• Document segment
⁂
However, average-performing competitors see a more "specialization" effect observed by greater distance from the y=x line for points around the middle area of the plot. Though most still perform relatively the same between the two groups, some average competitors may perform poorly in one group but highly in another. In the plot, one point is colored red and larger than the others. This is Andrew Park, one of the authors of this project. As you can see, Andrew Park is a perfect example of this specialization effect. He is in the top 500 of 4x4 & 5x5 competitors, but only top 3000 of 6x6 & 7x7 performers. As stated earlier, this specialization effect is most prominent closer to the "middle of the pack". If you are great or poor in one group, that tends to be reflected in your ranking in the other.
Which group's performances are best at predicting other events? Does group A (4x4 & 5x5) predict 6x6 and 7x7 rankings better or does group B (6x6 & 7x7) predict 4x4 and 5x5 rankings better?
It is difficult to see which group would be better at predicting. We have already seen the distribution and it is fairly uniform. The hypothesis will be that group B would be better at predicting 4x4 and 5x5 because 6x6 & 7x7 averages are based on "mean of 3" where none of the times are dropped, so a competitor is more likely to demonstrate consistency. If a competitor is more consistent, then other event times may reflect it.
The prediction model will be a standard linear regression. Firstly, we cannot use something like LDA because these are rankings, not classifications. Thus, any classification function will not properly work. After testing various prediction models, namely SVM with different kernels and C values, ultimately standard linear regression was chosen for two reasons:
After testing both, SVM seemed to be slightly more accurate in terms of percent error. However, the percent error for linear regression was only different by about .2 or less and was also acceptable. Due to this minor difference, the benefits of dimensionality reduction and runtime seemed to outweigh the hit to percent error.
Another decision made was for the loss function. Mean absolute percent error was used because it effectively measures the loss in our data. Our data is numeric, thus not classifiable, so a binary loss function like a zero-one loss function would not work. Percent error is easy, intuitive, and common, so that's what was used. Other forms of loss functions didn't seem to fit or seemed unnecessary for our use case.
To research different loss functions or prediction models for yourself see:
from sklearn.model_selection import train_test_split
from sklearn import svm
from sklearn.linear_model import LinearRegression
from sklearn.metrics import mean_absolute_percentage_error
df_shuffled = df_ranked.sample(frac=1).reset_index(drop=True)
⁂
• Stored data
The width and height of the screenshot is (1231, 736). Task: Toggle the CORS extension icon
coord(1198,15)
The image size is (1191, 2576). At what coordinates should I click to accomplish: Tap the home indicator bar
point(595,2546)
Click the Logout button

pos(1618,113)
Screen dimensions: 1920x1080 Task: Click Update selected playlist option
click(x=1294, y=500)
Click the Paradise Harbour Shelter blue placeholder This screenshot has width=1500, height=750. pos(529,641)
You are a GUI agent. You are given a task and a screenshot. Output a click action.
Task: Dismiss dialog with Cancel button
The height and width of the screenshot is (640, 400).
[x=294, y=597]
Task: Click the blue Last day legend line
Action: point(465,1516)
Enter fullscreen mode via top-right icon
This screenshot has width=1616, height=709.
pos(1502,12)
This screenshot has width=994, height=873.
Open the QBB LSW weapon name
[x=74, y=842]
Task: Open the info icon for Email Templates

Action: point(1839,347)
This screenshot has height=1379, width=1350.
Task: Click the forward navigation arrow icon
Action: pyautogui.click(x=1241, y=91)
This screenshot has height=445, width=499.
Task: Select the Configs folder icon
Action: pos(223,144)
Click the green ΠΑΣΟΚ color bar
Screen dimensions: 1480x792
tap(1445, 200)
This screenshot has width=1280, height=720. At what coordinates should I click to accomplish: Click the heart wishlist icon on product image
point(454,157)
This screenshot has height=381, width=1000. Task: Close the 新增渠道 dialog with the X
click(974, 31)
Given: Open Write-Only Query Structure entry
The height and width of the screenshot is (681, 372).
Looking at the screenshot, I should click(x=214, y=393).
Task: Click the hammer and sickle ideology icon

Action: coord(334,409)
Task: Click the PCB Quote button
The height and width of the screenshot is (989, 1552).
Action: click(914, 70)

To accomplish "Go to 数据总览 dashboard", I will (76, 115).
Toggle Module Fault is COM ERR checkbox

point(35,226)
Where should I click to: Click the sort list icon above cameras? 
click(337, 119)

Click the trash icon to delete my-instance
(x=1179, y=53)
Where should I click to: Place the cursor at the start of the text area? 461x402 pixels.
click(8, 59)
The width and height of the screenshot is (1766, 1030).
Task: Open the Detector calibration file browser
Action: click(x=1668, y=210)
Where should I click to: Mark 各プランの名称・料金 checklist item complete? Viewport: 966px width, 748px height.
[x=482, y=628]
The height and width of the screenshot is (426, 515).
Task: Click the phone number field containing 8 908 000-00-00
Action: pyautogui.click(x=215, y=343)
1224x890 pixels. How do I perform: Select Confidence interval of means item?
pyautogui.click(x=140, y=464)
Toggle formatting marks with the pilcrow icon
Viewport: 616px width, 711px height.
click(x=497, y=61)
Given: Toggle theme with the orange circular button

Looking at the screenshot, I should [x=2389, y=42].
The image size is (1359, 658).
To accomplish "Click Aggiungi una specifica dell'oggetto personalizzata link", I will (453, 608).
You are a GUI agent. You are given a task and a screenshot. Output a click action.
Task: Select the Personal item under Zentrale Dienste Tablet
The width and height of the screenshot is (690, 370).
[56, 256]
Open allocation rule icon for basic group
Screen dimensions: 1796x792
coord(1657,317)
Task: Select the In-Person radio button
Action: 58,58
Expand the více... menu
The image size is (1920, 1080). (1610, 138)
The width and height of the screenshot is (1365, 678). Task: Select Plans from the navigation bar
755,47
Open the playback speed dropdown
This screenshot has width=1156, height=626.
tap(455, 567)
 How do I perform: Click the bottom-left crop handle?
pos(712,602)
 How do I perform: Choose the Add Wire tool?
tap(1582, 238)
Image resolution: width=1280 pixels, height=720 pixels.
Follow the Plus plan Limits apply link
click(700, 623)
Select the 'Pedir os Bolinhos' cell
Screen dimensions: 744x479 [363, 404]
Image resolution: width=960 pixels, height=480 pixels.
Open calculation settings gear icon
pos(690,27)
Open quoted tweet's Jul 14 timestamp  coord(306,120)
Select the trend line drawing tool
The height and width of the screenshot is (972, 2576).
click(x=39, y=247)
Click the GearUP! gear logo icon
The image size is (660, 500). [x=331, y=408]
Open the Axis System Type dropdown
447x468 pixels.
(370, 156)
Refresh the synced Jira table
⁂
Using the ranking-prediction write-up above, decide whether each statement agrees with it, answering yes or no and quoting the deciding words: (a) SVM was slightly more accurate than linear regression in percent error; (b) the hypothesis is that group A would be better at predicting 6x6 and 7x7 rankings; (c) a zero-one loss function was chosen for the model.

(a) Yes: "SVM seemed to be slightly more accurate in terms of percent error."
(b) No: "The hypothesis will be that group B would be better at predicting 4x4 and 5x5"
(c) No: "a binary loss function like a zero-one loss function would not work."